Start of Material to process

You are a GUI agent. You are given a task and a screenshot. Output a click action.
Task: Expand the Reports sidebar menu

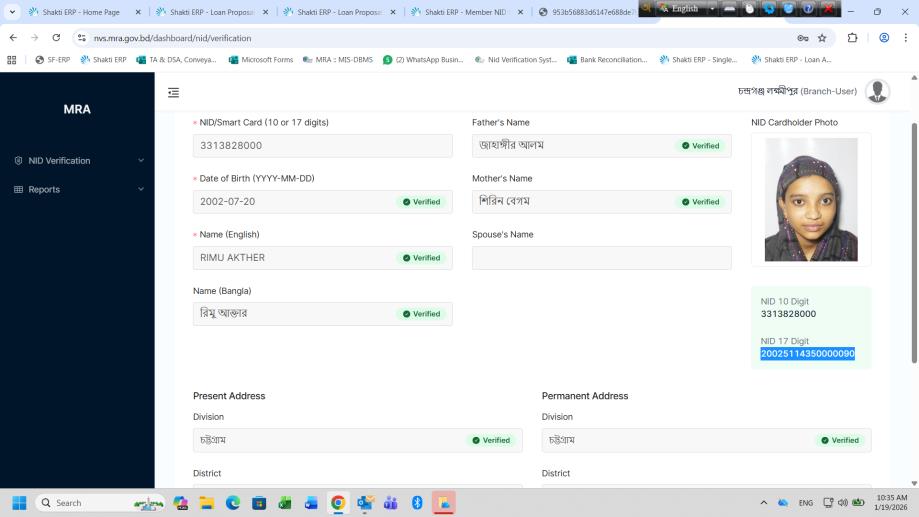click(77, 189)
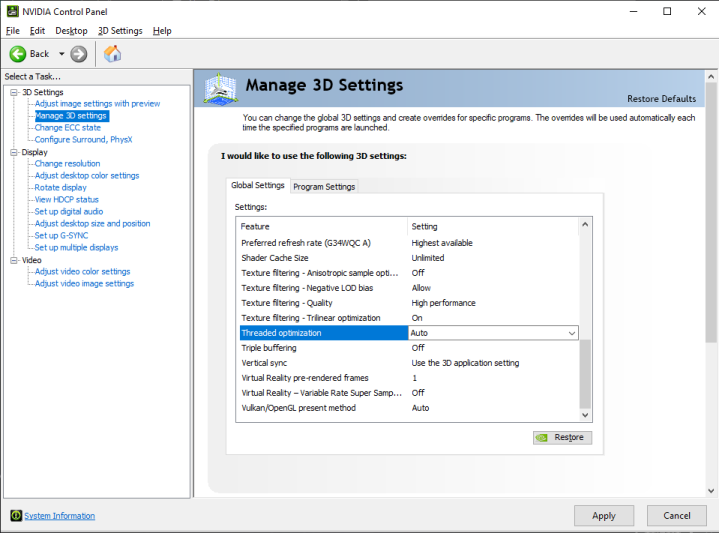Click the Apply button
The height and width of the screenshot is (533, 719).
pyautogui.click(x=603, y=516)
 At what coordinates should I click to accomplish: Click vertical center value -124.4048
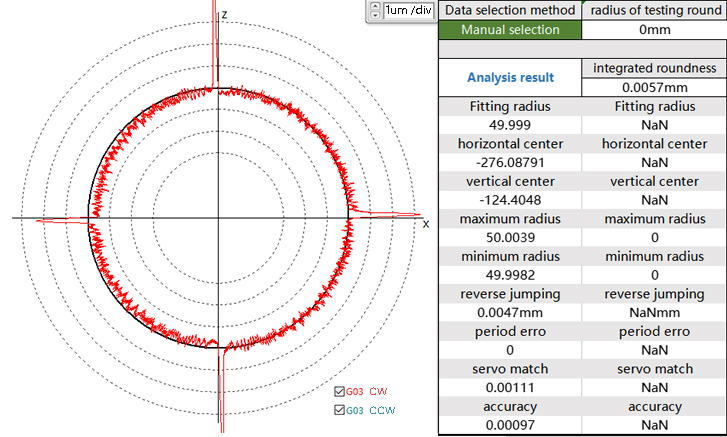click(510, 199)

End of Material to process
Start of Material to process

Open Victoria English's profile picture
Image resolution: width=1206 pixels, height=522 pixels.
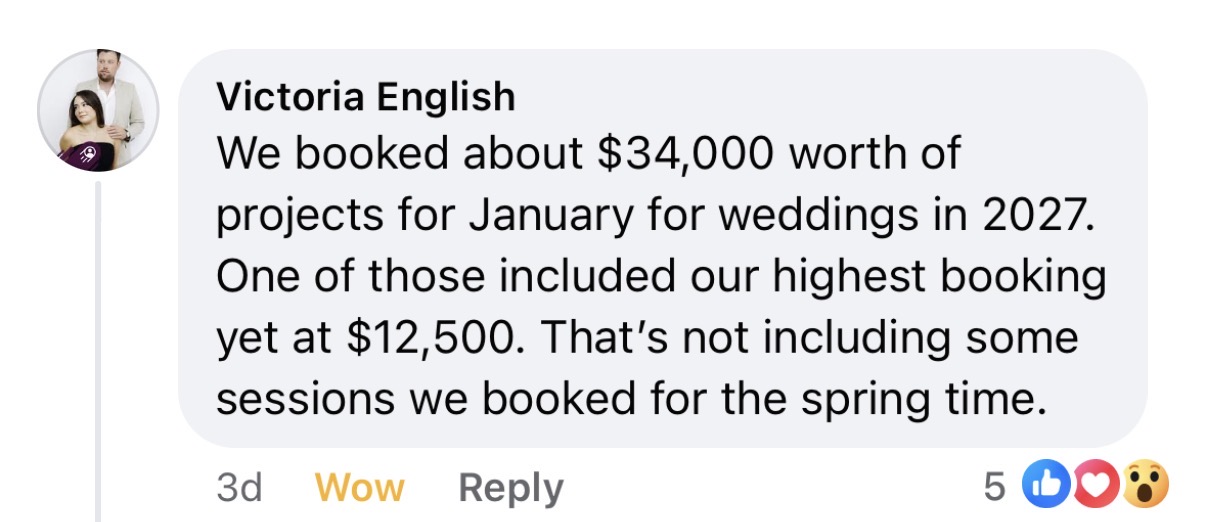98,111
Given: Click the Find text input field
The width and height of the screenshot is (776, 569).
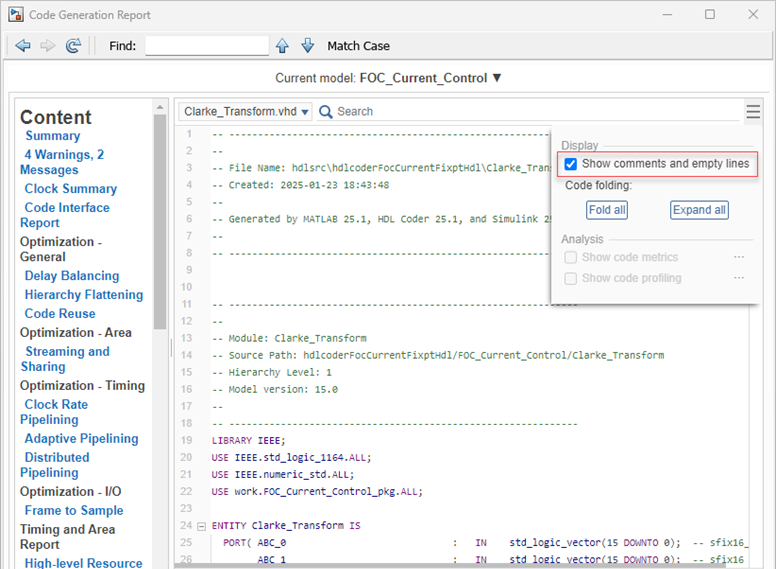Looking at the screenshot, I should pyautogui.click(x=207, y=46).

End of Material to process
Start of Material to process

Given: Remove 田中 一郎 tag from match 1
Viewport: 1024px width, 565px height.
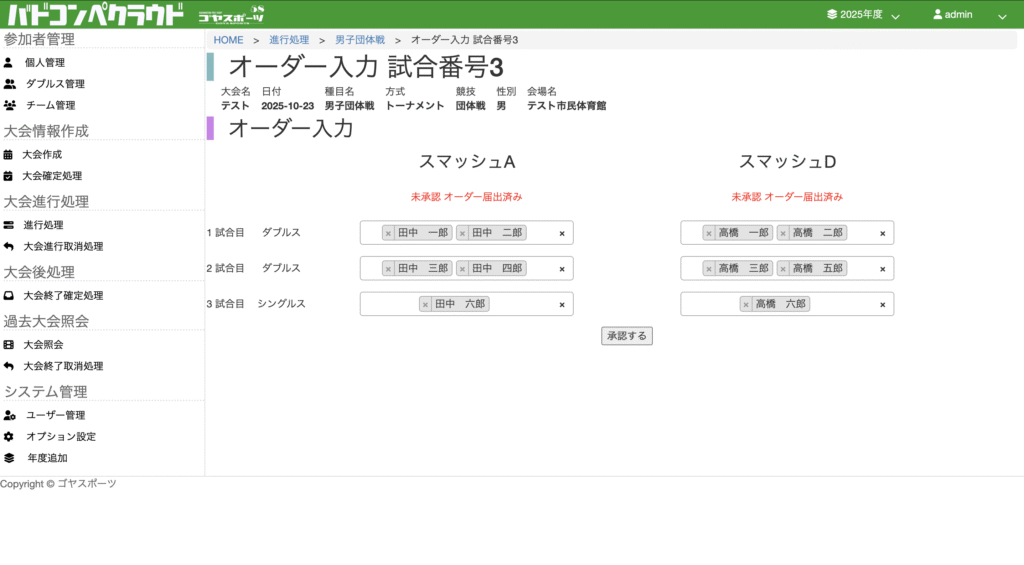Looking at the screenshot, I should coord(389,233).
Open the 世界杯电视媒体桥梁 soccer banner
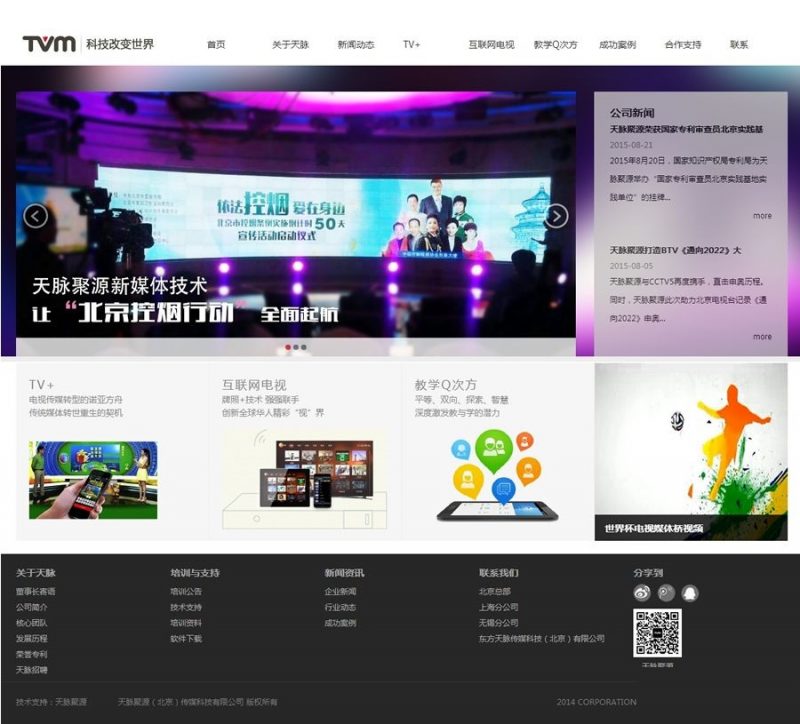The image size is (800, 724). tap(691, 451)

End of Material to process

Task brief:
Give again the rows starting at the line that contains "You are a GUI" and ending at the line that contains "pyautogui.click(x=603, y=516)", both included, and leave the pictures out.

Complete answer:
You are a GUI agent. You are given a task and a screenshot. Output a click action.
Task: Expand the Reports sidebar menu

click(77, 189)
Click the Apply button
The height and width of the screenshot is (533, 719).
pyautogui.click(x=603, y=516)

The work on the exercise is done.